Une histoire de la résistance vietnamienne à l’Empire français
Des conquêtes militaires françaises de la fin du XIXe siècle jusqu’à Diên Biên Phu en 1954, la résistance vietnamienne n'a cessé de lutter contre l’occupant. L’historien François Guillemot revient avec nous sur ce long combat pour l'indépendance.
Historien, ingénieur de recherche au CNRS en charge de la documentation sur l’Asie du Sud-Est à l’Institut d’Asie Orientale (ENS de Lyon), François Guillemot est un spécialiste de l'histoire du Vietnam contemporain. Son travail, à la croisée de la documentation et de la recherche, permet de mieux comprendre la genèse, la structuration et l'évolution des mouvements de résistance face à la colonisation française, pour aboutir à l'indépendance fracturée du pays en 1954, au sortir de la guerre d’Indochine.

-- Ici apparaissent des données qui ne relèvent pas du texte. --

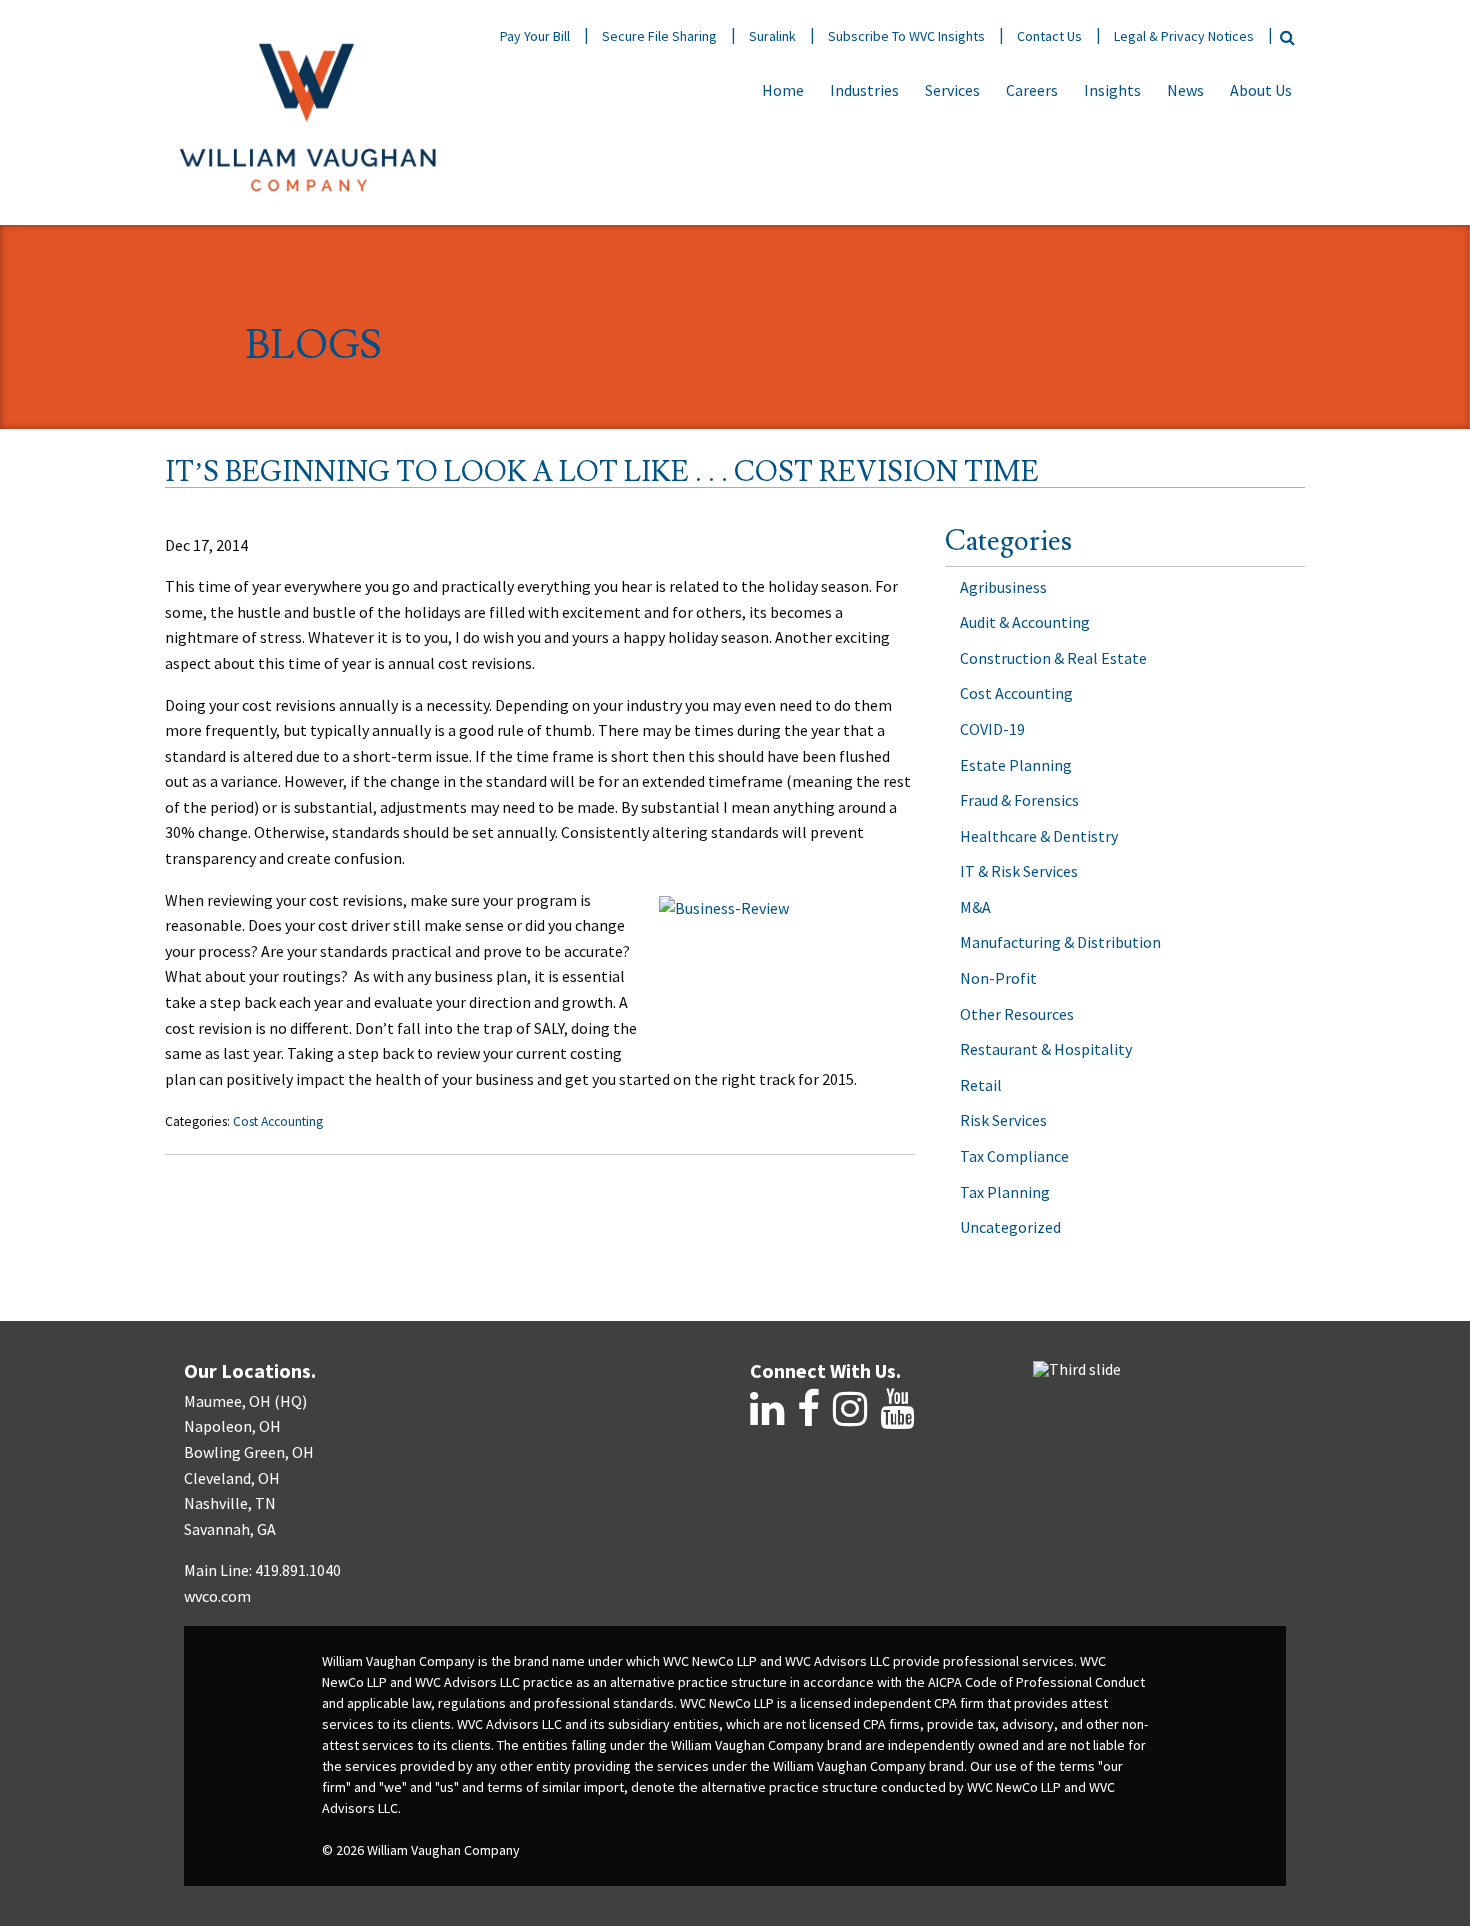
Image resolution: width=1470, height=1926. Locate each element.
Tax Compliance (1014, 1156)
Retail (981, 1085)
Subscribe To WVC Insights (906, 36)
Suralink (772, 36)
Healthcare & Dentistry (1039, 836)
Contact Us (1049, 36)
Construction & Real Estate (1053, 658)
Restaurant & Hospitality (1046, 1049)
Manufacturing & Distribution (1060, 942)
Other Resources (1017, 1014)
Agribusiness (1003, 587)
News (1185, 90)
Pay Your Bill (535, 36)
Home (783, 90)
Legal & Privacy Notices (1184, 36)
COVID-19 (992, 729)
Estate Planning (1016, 765)
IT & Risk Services (1019, 871)
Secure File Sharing (659, 36)
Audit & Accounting (1025, 622)
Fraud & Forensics (1019, 800)
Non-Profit (998, 978)
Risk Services (1003, 1120)
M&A (975, 907)
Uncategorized (1010, 1227)
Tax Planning (1005, 1192)
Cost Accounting (278, 1121)
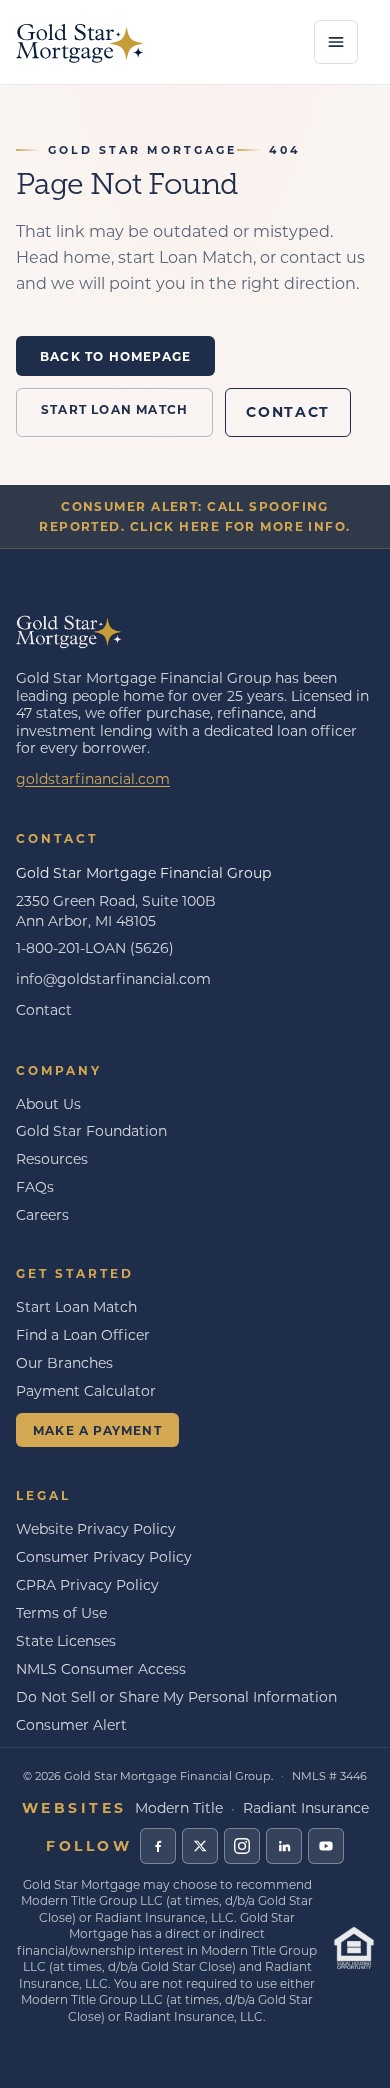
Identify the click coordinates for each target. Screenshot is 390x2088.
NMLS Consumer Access (101, 1668)
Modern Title (179, 1807)
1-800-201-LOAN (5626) (95, 947)
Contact (288, 411)
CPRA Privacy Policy (87, 1584)
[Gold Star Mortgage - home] (80, 42)
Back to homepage (115, 356)
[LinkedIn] (284, 1846)
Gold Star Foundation (91, 1130)
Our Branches (64, 1362)
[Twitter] (200, 1846)
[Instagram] (242, 1846)
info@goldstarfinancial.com (113, 978)
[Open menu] (336, 42)
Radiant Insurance (306, 1807)
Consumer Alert (71, 1724)
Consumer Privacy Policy (104, 1556)
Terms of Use (61, 1612)
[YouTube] (326, 1846)
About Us (48, 1103)
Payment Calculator (86, 1390)
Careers (42, 1214)
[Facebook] (158, 1846)
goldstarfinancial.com (93, 778)
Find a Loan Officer (83, 1334)
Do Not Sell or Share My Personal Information (176, 1696)
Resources (52, 1158)
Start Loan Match (114, 409)
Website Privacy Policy (96, 1528)
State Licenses (66, 1640)
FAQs (35, 1186)
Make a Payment (97, 1430)
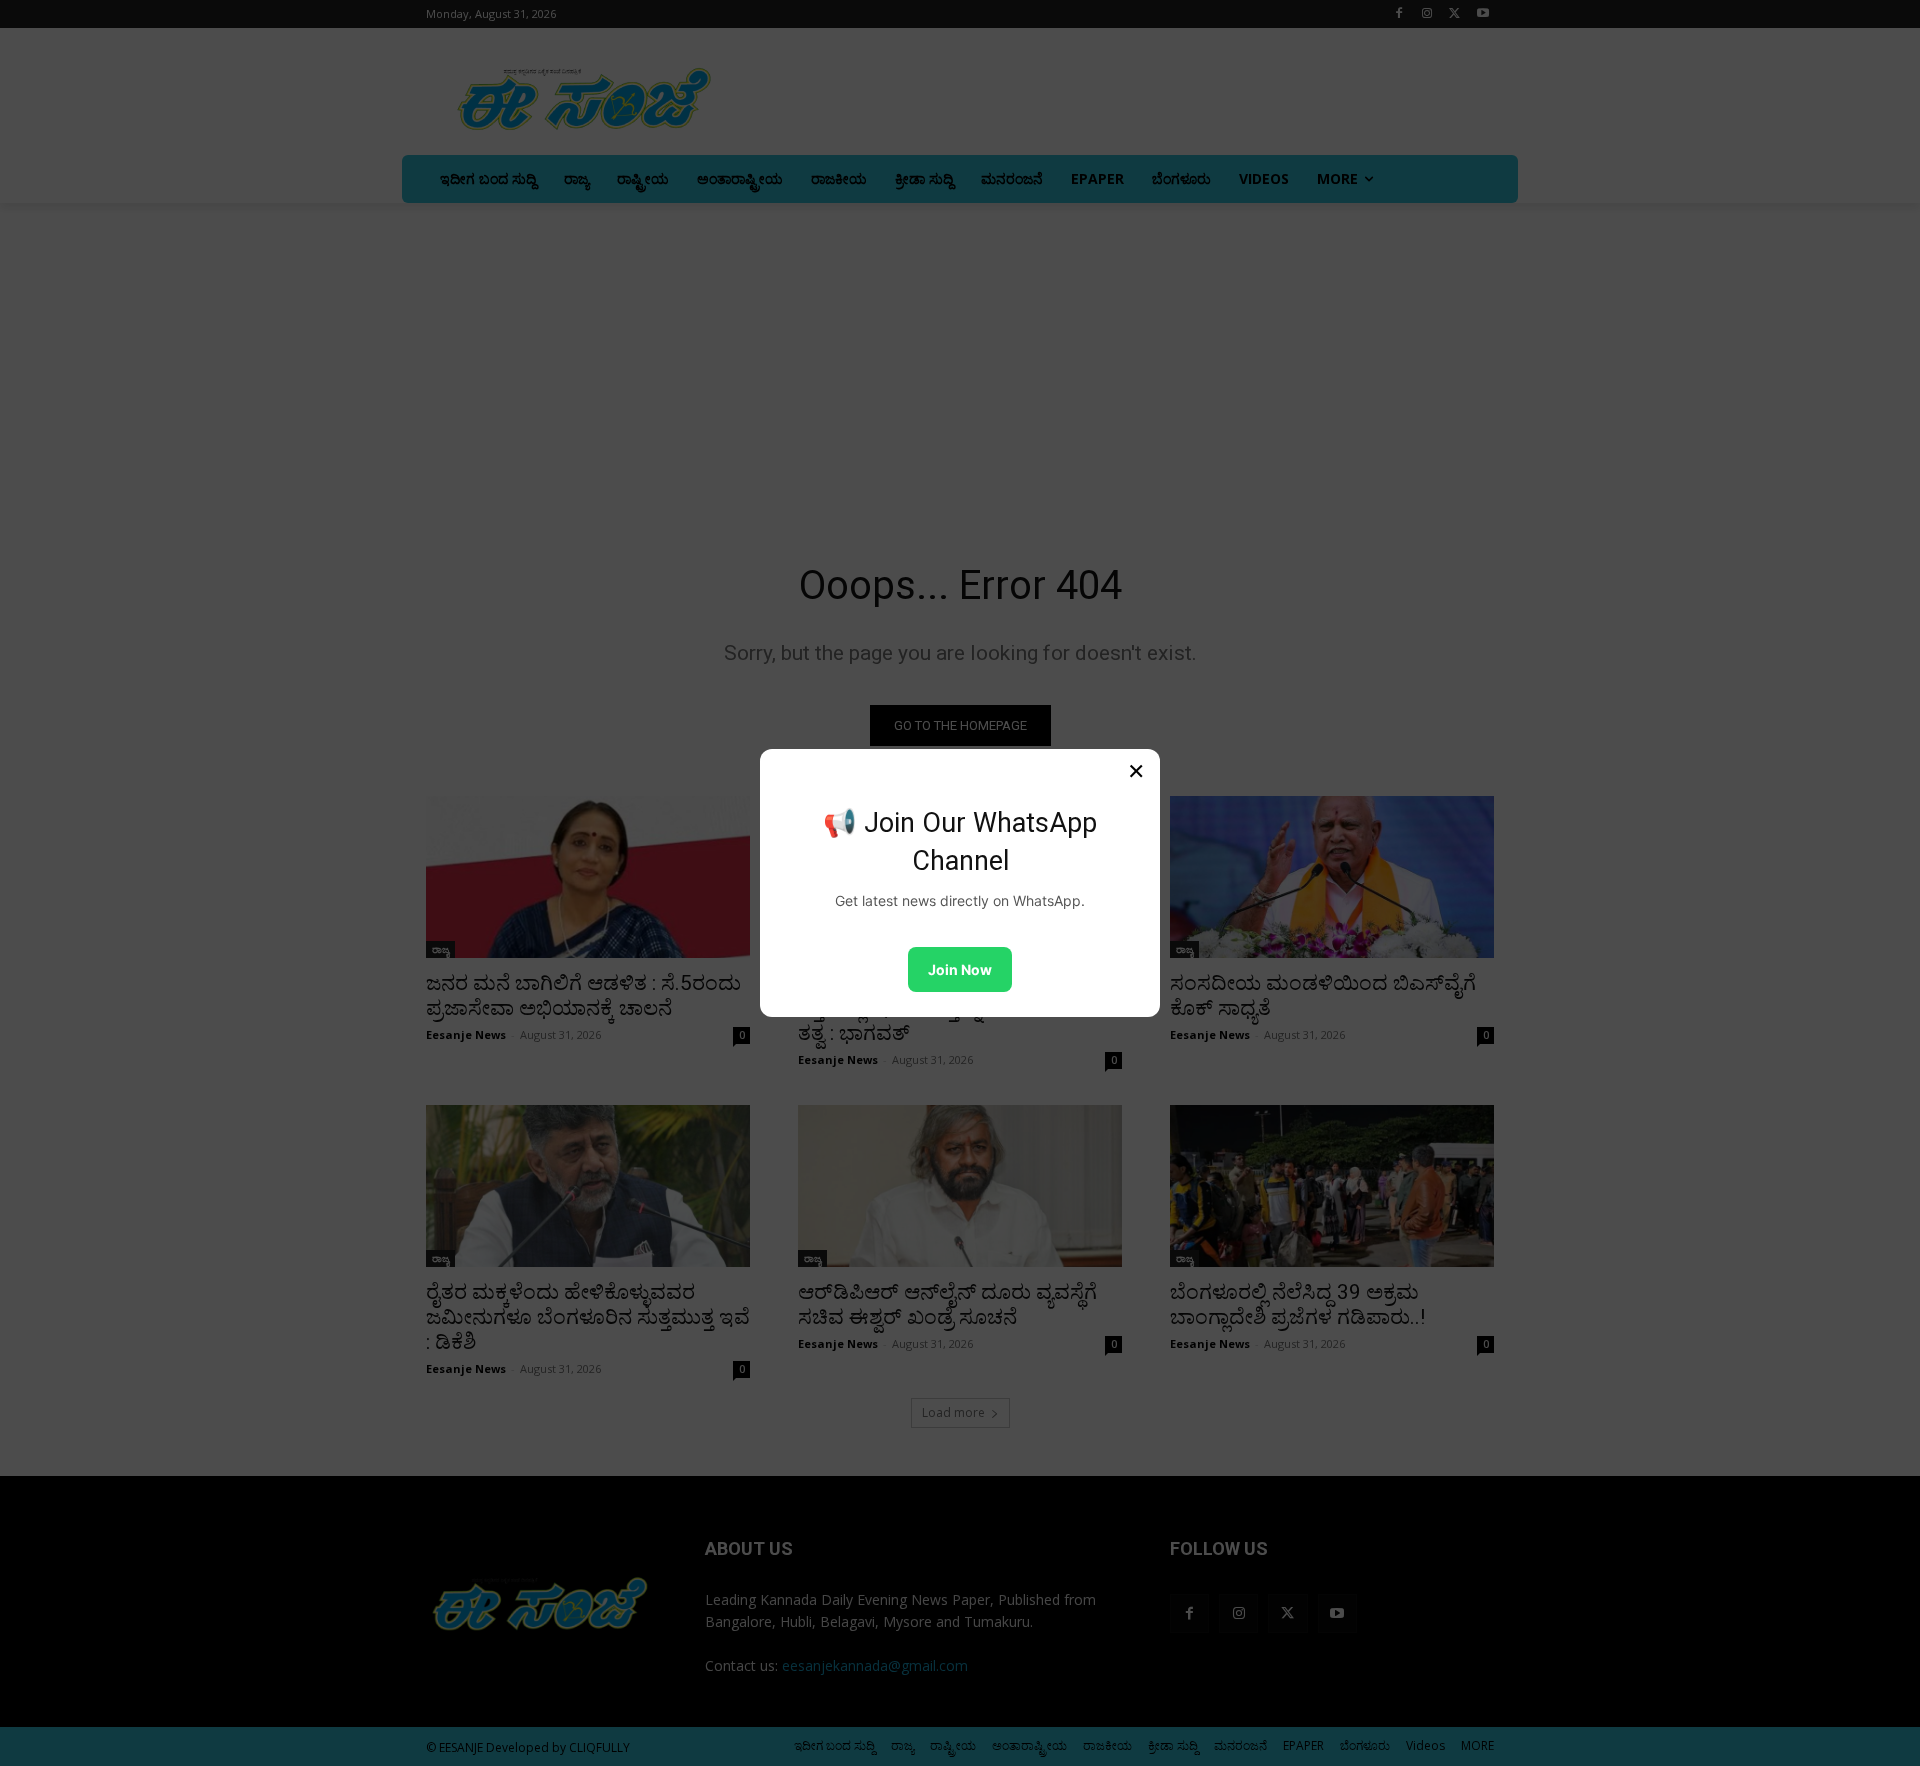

François Guillemot est l'auteur de plusieurs ouvrages parmi lesquels Dai Viêt, indépendance et révolution au Viêt-Nam et Des Vietnamiennes dans la guerre civile aux éditions Les Indes savantes. Son ouvrage le plus récent Viêt-Nam, fractures d'une nation, paru en 2018 aux éditions La Découverte, revient sur le processus d'indépendance vietnamien.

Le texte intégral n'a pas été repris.